= What is required =
Only the lines from the beginning of the data below through the line that contains "Click the 五菱宏光 car image" should be repeated, exactly as written.
---------- Extracted material
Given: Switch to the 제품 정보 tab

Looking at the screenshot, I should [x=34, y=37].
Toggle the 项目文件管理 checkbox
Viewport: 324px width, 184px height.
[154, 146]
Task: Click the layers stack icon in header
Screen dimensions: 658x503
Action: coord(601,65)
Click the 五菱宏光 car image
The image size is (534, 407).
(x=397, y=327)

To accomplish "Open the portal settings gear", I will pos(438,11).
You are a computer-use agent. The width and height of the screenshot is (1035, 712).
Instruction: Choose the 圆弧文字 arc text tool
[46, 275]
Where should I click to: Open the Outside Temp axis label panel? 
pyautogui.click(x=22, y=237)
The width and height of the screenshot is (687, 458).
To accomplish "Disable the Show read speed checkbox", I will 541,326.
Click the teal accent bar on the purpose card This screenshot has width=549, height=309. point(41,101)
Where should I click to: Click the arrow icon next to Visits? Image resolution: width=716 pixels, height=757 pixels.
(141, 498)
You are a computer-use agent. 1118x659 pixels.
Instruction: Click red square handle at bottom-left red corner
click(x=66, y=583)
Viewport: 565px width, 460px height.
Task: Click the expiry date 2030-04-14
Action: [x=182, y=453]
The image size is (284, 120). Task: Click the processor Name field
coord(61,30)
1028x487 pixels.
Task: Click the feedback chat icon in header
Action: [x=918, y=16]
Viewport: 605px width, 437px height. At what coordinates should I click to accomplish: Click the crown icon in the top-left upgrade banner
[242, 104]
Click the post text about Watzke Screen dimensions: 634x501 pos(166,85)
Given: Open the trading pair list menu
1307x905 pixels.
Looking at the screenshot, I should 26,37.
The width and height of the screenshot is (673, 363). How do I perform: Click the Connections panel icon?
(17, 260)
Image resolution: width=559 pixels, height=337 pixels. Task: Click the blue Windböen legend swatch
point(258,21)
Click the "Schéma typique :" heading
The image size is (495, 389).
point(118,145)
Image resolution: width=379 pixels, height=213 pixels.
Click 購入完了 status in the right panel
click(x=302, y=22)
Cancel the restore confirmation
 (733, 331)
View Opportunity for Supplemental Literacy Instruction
--------------------
= Answer box =
Given: Switch to the 제품 정보 tab

Looking at the screenshot, I should [x=34, y=37].
Toggle the 项目文件管理 checkbox
Viewport: 324px width, 184px height.
[154, 146]
Task: Click the layers stack icon in header
Screen dimensions: 658x503
Action: coord(601,65)
Click the 五菱宏光 car image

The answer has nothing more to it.